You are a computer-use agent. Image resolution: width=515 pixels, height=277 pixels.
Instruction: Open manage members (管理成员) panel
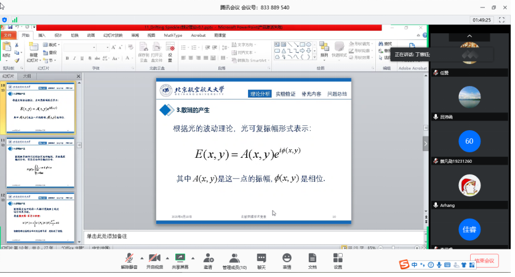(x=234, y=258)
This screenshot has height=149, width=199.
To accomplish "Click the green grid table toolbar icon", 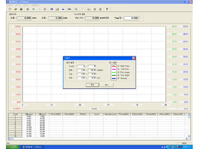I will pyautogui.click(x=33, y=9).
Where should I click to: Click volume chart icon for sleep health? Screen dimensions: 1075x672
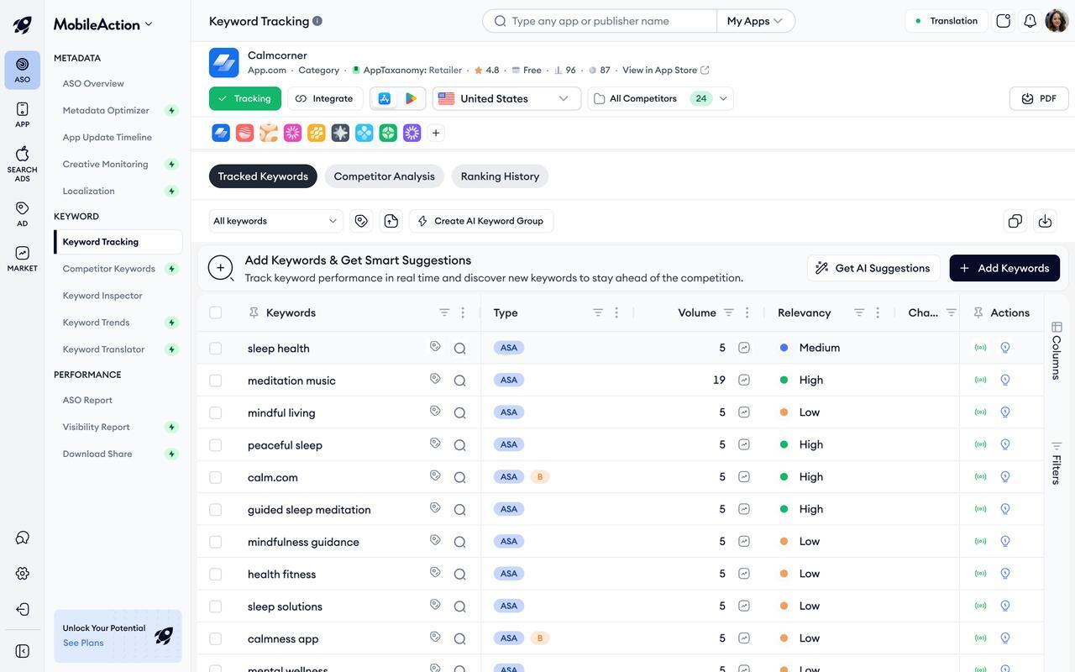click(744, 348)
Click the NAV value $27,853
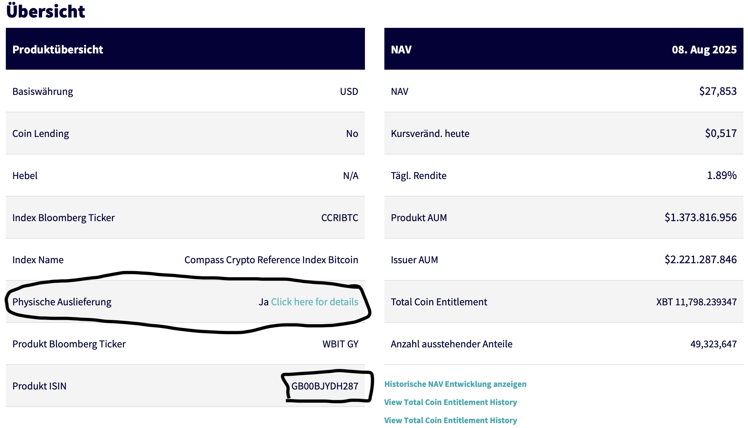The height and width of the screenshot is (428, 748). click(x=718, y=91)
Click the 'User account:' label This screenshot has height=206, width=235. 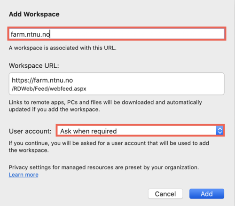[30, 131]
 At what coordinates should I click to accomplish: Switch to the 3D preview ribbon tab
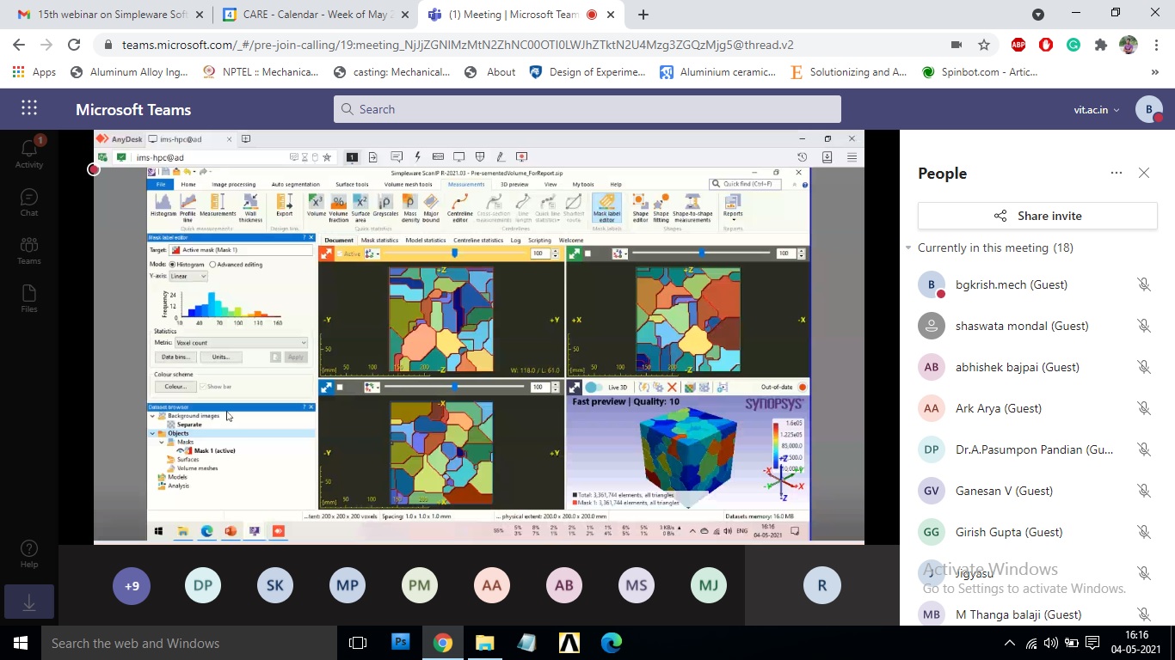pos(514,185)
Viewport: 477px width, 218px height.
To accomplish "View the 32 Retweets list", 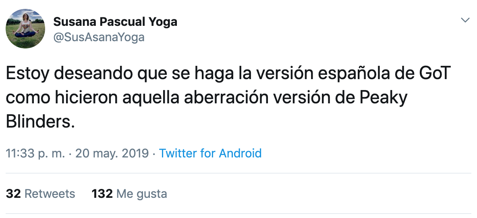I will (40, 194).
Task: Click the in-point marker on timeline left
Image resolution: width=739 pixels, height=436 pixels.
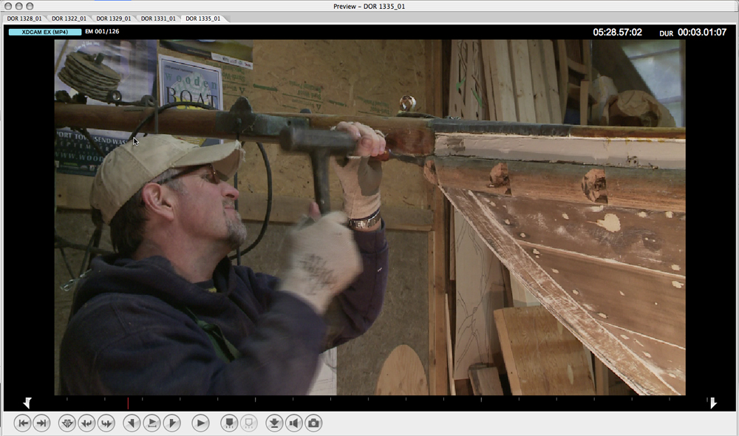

# [Brief]
If a line in the material above contains "Image", show that line.

# [Answer box]
You are a computer-use agent. Image resolution: width=515 pixels, height=277 pixels.
Image resolution: width=739 pixels, height=436 pixels.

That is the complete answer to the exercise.